The biggest obstacle of all, though, was that we were buying her blind.
Could we really commit tens of thousands of pounds to purchase a truck we’d never seen?
“I wouldn’t know what I was looking at anyway!” Mark admitted. “Brendan, at the dealer’s, promised she’d come with a mechanical check. If problems arise, we will have some comeback with the dealer. But she’s ex-army. She must be mechanically simple, over-engineered, and well maintained. It’s a gamble, but she has a box fitted, so we won’t need to pay for that – and the comparable trucks we’ve looked at cost several thousand pounds more.”

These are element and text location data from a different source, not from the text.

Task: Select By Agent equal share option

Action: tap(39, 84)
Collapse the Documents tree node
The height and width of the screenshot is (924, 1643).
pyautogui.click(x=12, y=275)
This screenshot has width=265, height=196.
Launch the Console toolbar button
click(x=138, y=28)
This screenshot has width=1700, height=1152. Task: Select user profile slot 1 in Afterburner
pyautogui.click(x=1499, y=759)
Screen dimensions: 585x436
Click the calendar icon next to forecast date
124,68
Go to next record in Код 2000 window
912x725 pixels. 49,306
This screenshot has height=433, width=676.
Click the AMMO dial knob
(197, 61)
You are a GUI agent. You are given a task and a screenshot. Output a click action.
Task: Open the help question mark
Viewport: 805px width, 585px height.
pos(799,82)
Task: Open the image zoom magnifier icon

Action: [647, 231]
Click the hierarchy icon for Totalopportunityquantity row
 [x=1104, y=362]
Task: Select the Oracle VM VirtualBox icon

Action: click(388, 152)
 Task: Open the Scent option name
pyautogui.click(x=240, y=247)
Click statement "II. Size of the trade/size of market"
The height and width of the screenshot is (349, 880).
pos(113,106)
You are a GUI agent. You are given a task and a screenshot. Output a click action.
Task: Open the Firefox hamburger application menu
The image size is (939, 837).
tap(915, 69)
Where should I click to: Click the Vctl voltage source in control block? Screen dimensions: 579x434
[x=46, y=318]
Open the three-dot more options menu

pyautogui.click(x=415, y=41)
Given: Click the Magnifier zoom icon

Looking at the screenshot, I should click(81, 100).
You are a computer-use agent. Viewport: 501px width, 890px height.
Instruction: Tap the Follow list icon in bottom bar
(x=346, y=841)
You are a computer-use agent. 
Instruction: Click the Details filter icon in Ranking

“So, we’re gambling that she won’t need seven grand’s worth of work,” I said. “If she doesn’t, we’re in the money. If she does, we won’t have lost. If she turns into a financial black hole, well. We’ll just have to take it on the chin…”
It was important to love her.
I’d already named her The Beast.
If she was going to be our permanent home, guardian, and accomplice on scary adventures, it needed to be love.
Mark and I met on the 9th of January. As our anniversary approached, I announced on social media,
“I might get a truck as a 21st anniversary present!”
Even so, we went round and round in circles.
However we tried to convince ourselves, we concluded she was not right for us.
Ultimately, even Mark admitted, “She’s way too big and way too heavy.”
We made our final decision.
The following day, we put down a deposit.